Colocados ante el cuadro estadístico que nos ubica como el país más pobre del planeta nos invade la humillación, la impotencia y sobre todo el estupor de que esto nos esté pasando y que el resto del mundo lo contemple impasible, porque esta pobreza que mata más que cualquier epidemia es causada, no por causas naturales sino humanas, por un gobierno que afectó en sus cimientos la estructura socioeconómica de un país que fue uno de los más ricos de América.
Lo más grave del estado de ánimo que nos embarga al constatar que Venezuela es un desastre humanitario es ver que también es un desastre político que genera confusión en los organismos internacionales y también en países vecinos como Brasil y Colombia.
Producto de esta confusión también vemos una gran dispersión de los estratos ciudadanos organizados en sindicatos, gremios y demás agrupaciones civiles, una dispersión que sumada a la falta de objetivos claros se ha transformado en una apatía generalizada y un rechazo grande hacia todo lo que tenga que ver con soluciones y propuestas.
De esta forma el estupor que nace de mirar la realidad que nos contiene, antes que conducirnos a una acción organizada se ha transformado en causa de aislamiento o distanciamiento psicológico y pasamos, en nuestra mente, de ser víctimas a ser espectadores y es bajo esta condición que establecemos criterio para respaldar propuestas que permitan salir de la crisis.
Entonces en papel de espectadores exigimos algo muy sencillo, natural, lógico y elemental, que se cumpla la Ley.
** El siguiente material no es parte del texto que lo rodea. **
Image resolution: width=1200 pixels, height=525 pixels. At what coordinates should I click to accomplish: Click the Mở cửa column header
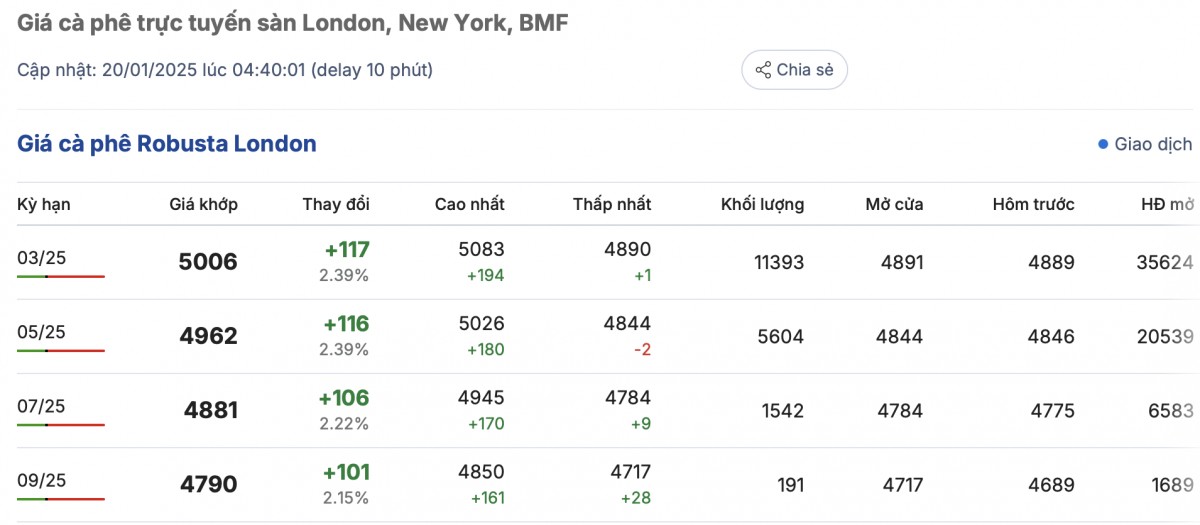[894, 205]
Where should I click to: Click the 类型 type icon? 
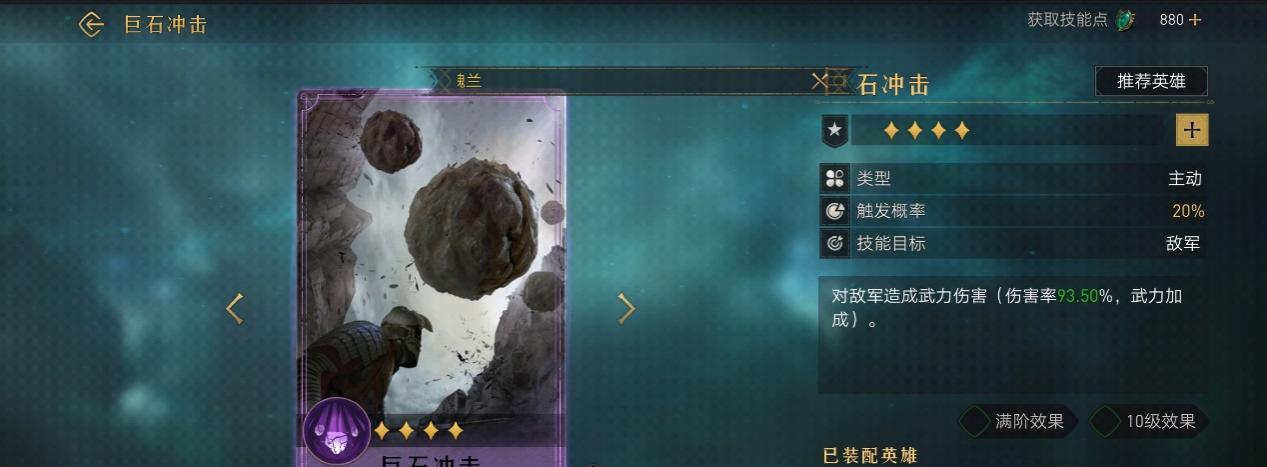[835, 178]
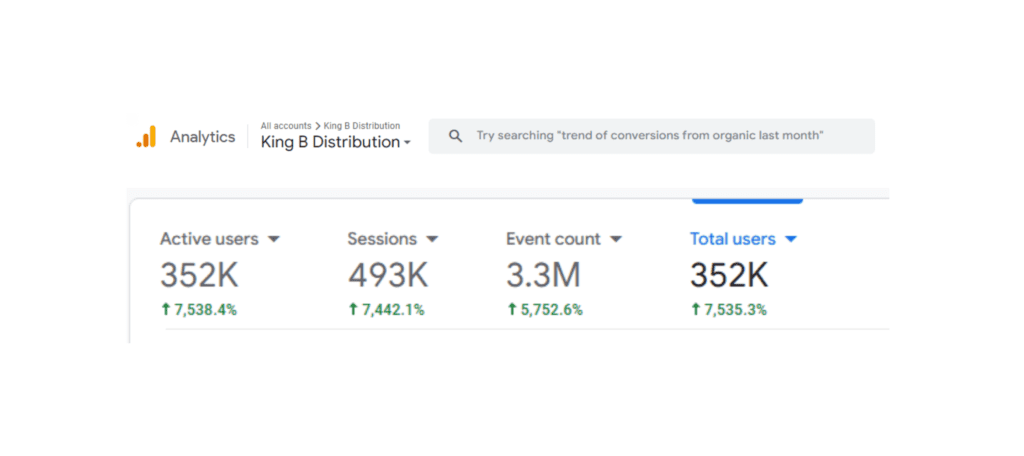Click the small King B Distribution breadcrumb
The height and width of the screenshot is (456, 1024).
[x=361, y=126]
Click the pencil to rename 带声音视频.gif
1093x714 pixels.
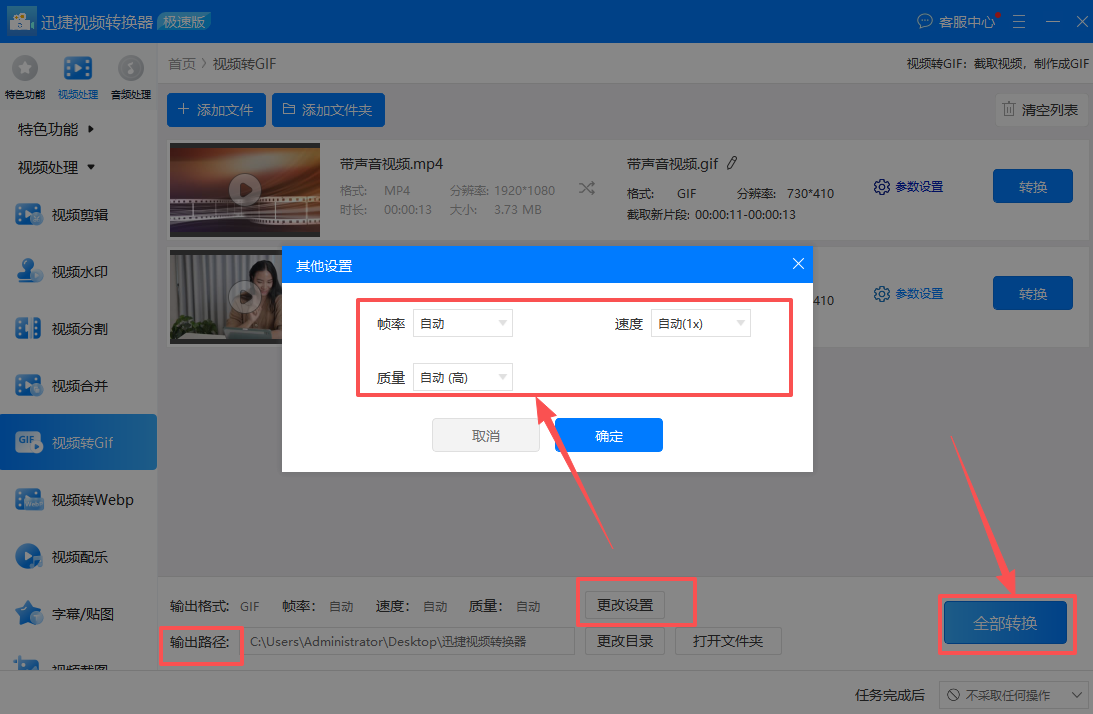(733, 162)
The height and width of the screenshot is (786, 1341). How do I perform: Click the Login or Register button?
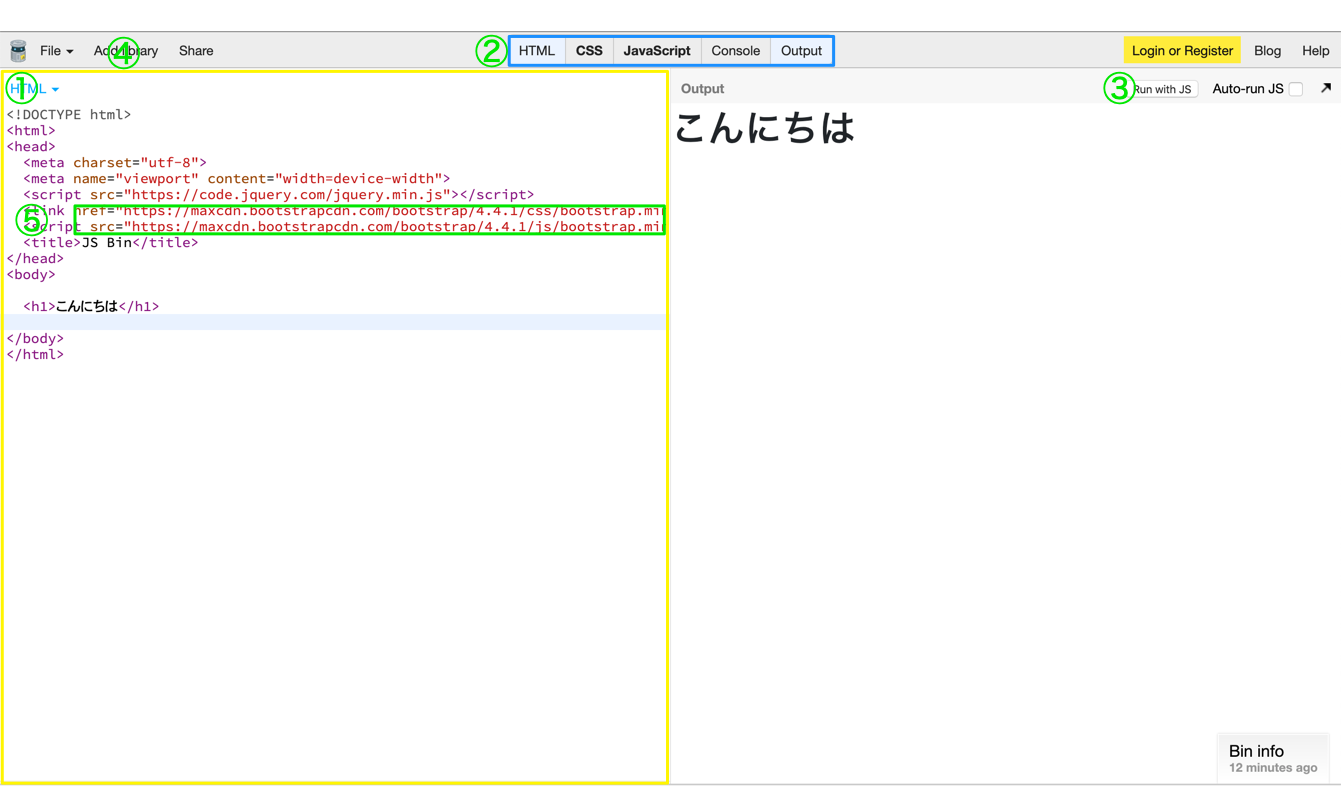(x=1182, y=50)
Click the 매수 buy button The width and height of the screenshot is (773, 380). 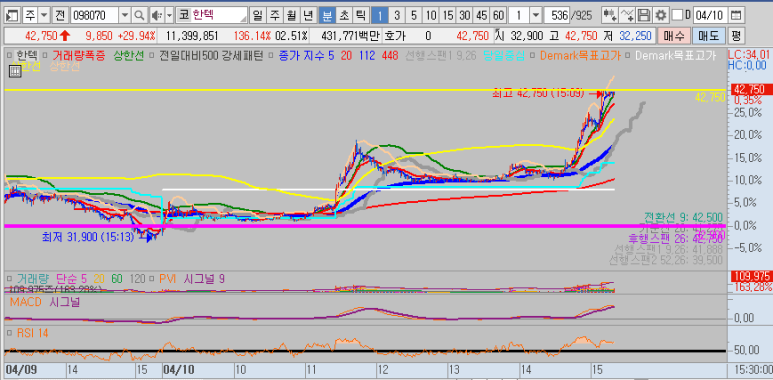[x=673, y=36]
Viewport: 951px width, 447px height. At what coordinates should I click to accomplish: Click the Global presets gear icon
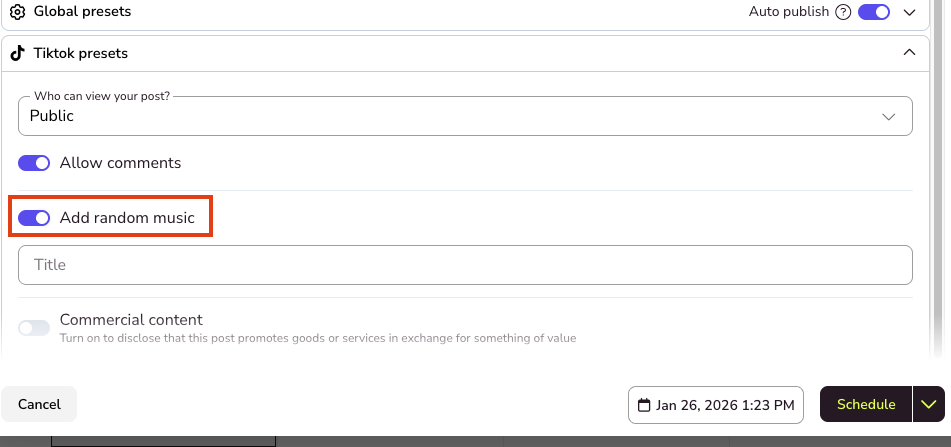[x=17, y=12]
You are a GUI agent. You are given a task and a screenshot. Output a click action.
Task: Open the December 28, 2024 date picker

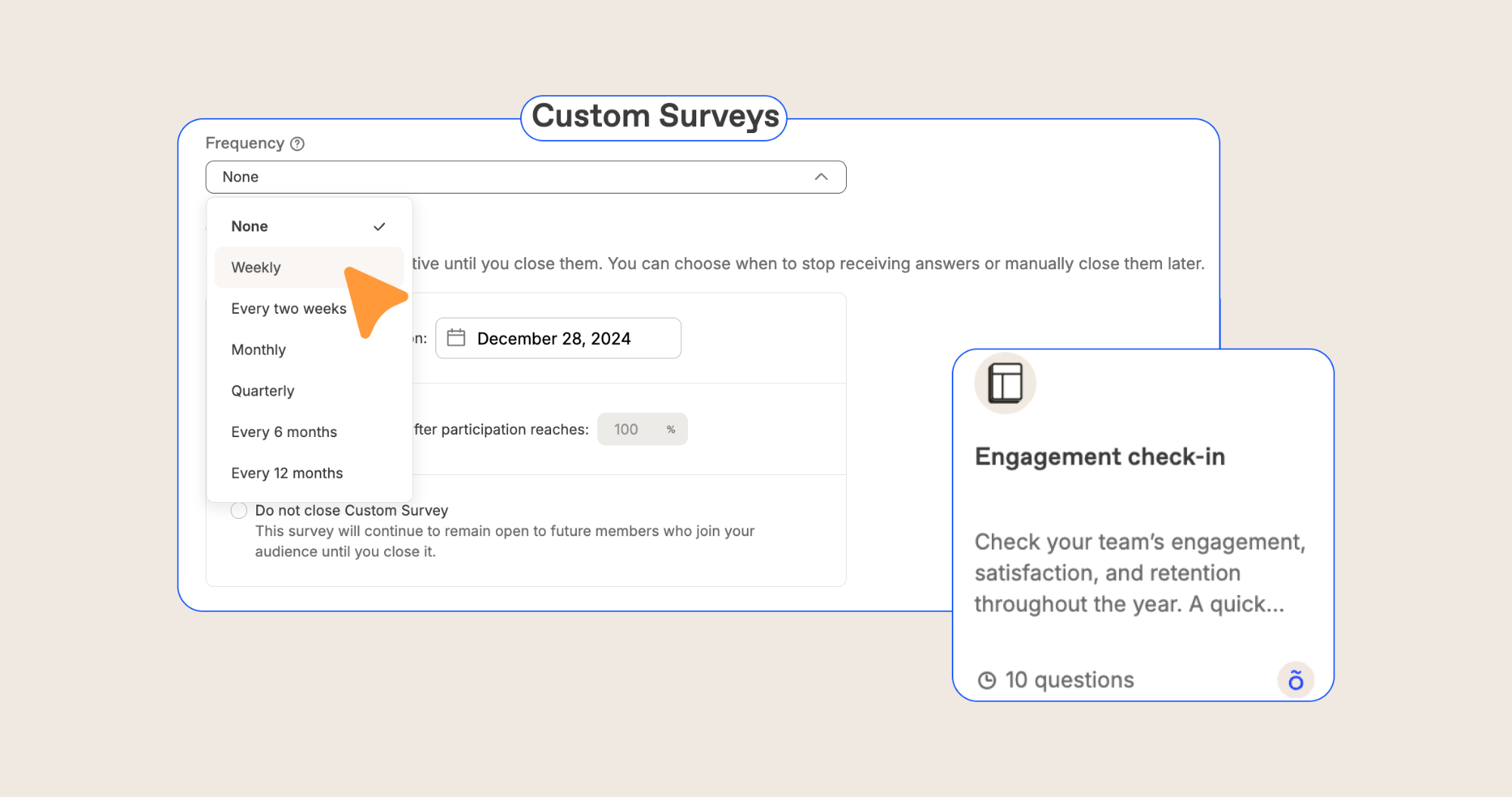(x=558, y=338)
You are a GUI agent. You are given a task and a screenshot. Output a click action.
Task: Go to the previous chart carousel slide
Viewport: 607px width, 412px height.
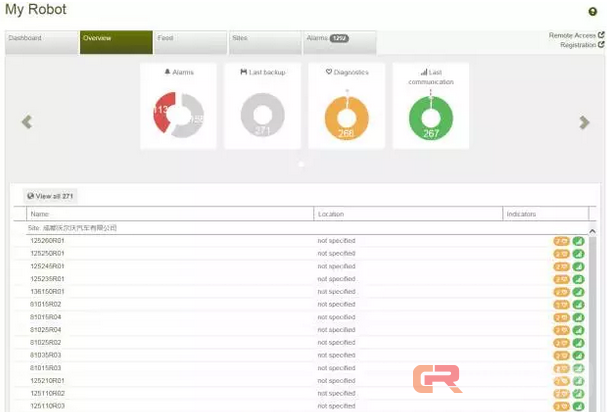point(27,122)
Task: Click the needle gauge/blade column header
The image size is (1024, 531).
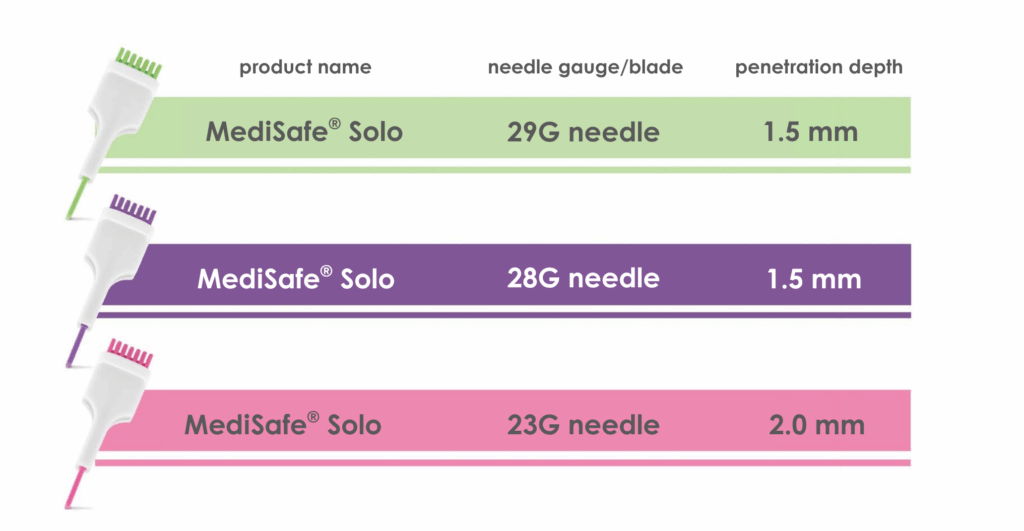Action: pos(585,68)
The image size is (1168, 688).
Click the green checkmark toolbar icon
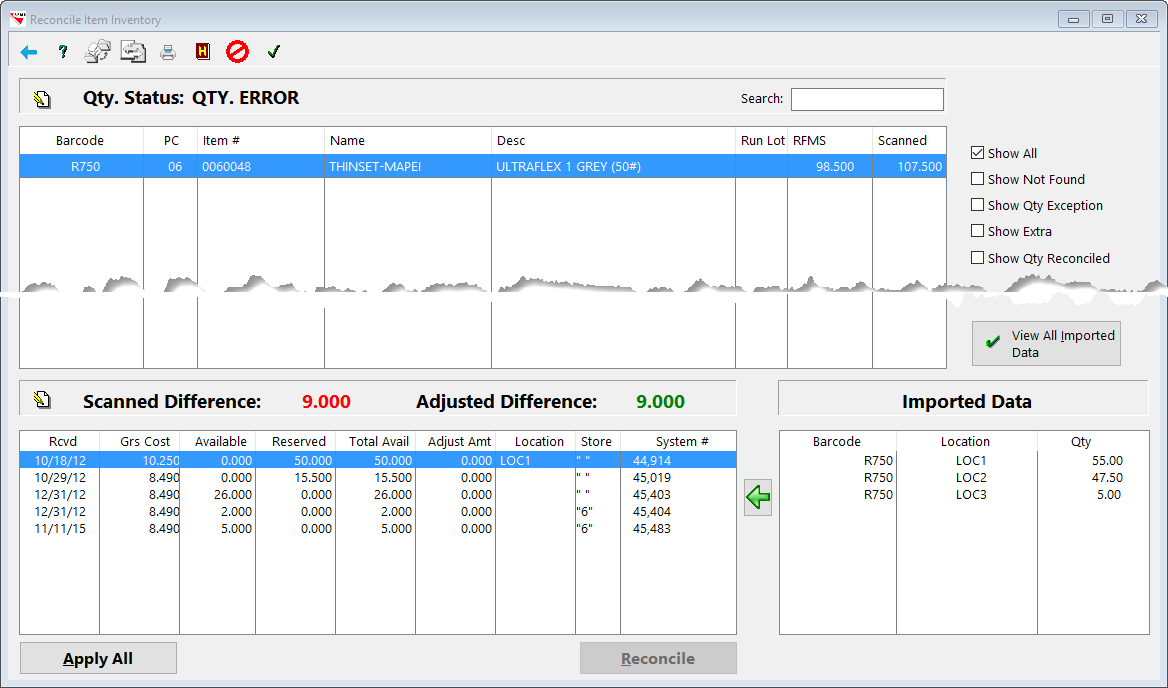coord(273,52)
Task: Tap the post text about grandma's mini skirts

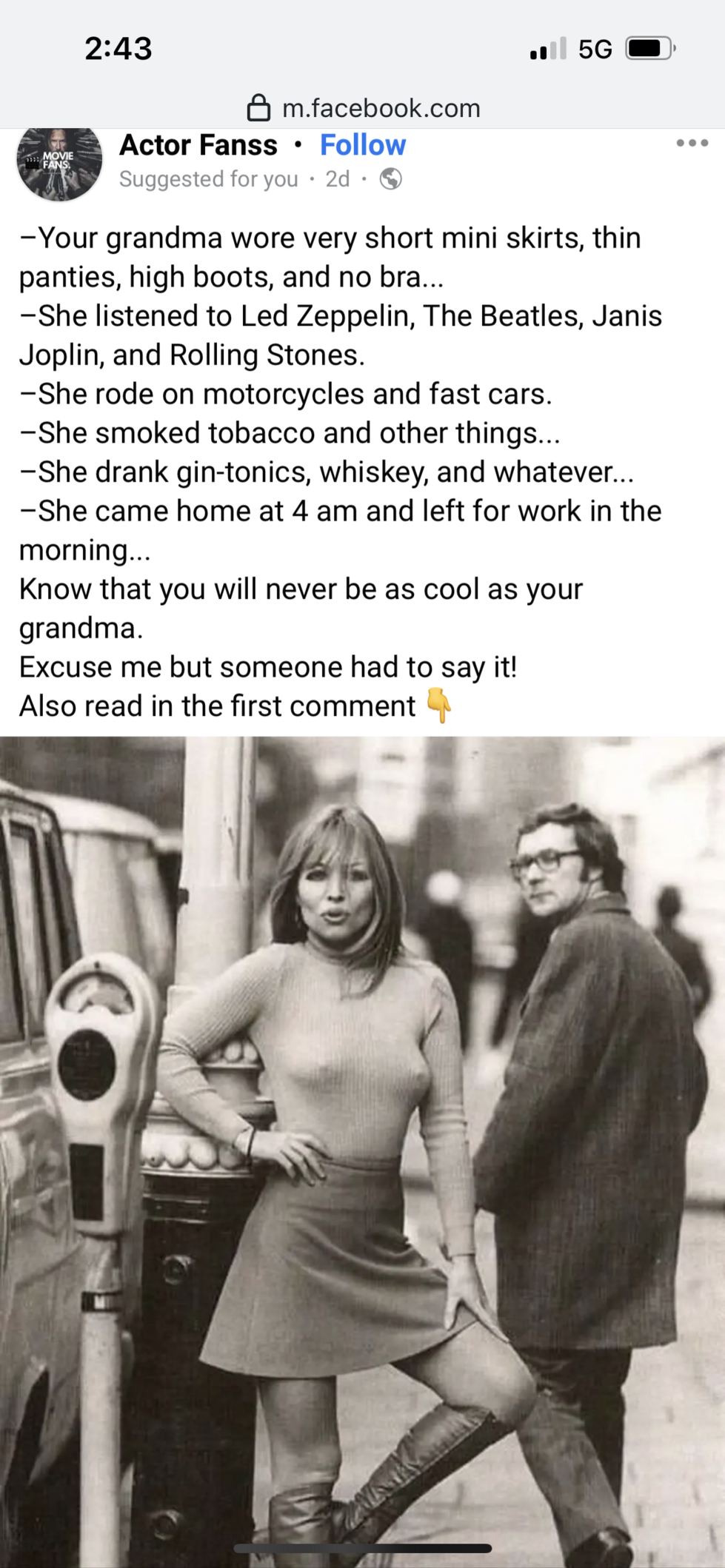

No olvidemos que la Ley es un producto civilizatorio que requiere de una plataforma republicana sólida y estable para tener vigencia y con todo y las falencias institucionales en nuestra Constitución se consagra esta plataforma y toca a nosotros como ciudadanos someterla al impacto de nuestra acción individual, grupal y colectiva.
A causa del estupor ante lo inaudito estamos paralizados, petrificados ante el clima de muerte y violencia que nos rodea y como respuesta debemos acudir a la piedad de la ley.
La ley contiene en sí misma la virtud del bien, más allá de su hermenéutica Kelseniana, la Ley es una flor de vida abonada por procesos históricos en los cuales la razón venció a la espada. Entonces hurguemos con inteligencia en sus raíces y busquemos allí las respuestas que con urgencia necesitamos.
La ley busca la armonía, entonces procedamos a ponernos de acuerdo todos los actores democráticos. La Ley ampara y promueve las acciones libertarias, entonces analicemos cuáles son nuestras reales opciones para hacer algo dentro del entorno descoyuntado en que nos encontramos.
Más allá de las formas, más allá de los textos, estamos retados a luchar por rescatar al país de sus actuales miserias. Si en nuestros corazones aceptamos los dictados de la solidaridad y el amor a Venezuela no erraremos en el camino a tomar. Ante la ley del más fuerte debemos imponer la ley del más bueno.